Obama’s deliberate suppression of this shameful past is wrong. It reflects bad policy, a dereliction of presidential responsibilities and a continuing disregard for international law.
It treats torture as a policy option — one that can be turned on or off at presidential will. Obama prohibited the practice, but by refusing to underscore its criminality through prosecution, he leaves the door open for future presidents to resume torture when the next security challenge arises. Indeed, far from “moving on,” Obama’s critics in Congress have attacked his decision to reject torture; some have proposed exempting the CIA from Obama’s order that all U.S. interrogators abide by the U.S. Army’s interrogation manual prohibiting such techniques.
Obama has also adopted an unduly narrow view of his duties toward criminal law. It’s not enough for a president to respect that law; he is also responsible for enforcing it. Through his attorney general, a president is prosecutor in chief, but Obama has ordered Eric Holder not to pursue the Bush administration’s serious and systematic crimes against detainees. That tacit acceptance of the past weakens this essential criminal prohibition.

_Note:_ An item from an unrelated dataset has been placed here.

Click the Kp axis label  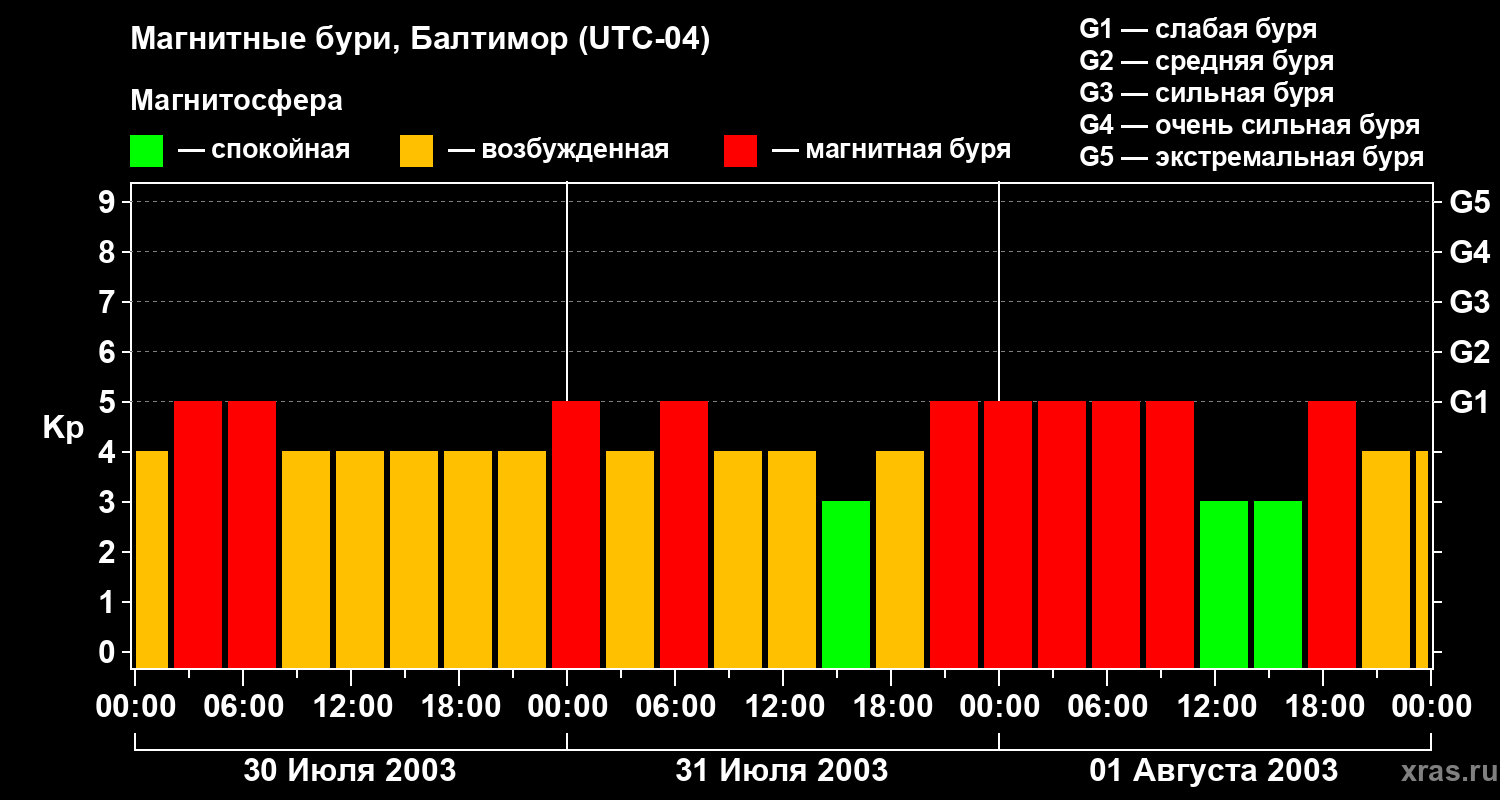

Indeed, Obama’s inaction places the United States in violation of its international legal obligations. The U.N. Convention Against Torture, ratified by the United States and 146 other countries, as well as the Geneva Conventions, do more than prohibit torture at all times, even in war. They also require that torture be investigated and prosecuted. The duty to prosecute is no more optional than the duty not to torture. Yet Obama is picking and choosing among these legal mandates.
That serious breach of international law has consequences well beyond America’s shores. The U.S. government regularly presses other governments to prosecute their torturers, but it does obvious damage to U.S. credibility when the United States won’t prosecute its own. That refusal also endangers U.S. service members or intelligence agents who might be captured by a hostile government, since the United States undercuts its ability to insist on prosecution of anyone who subjects them to waterboarding or other torture techniques.
There is no shortage of evidence that senior Bush officials, including the former president, ordered torture. Human Rights Watch is releasing a report Tuesday collecting the voluminous evidence, including admissions by Bush and others. It is time to act on this evidence. That may be politically difficult, but the viability of the fundamental prohibition of torture is too important to be cast aside for political convenience.
The writer is executive director of Human Rights Watch.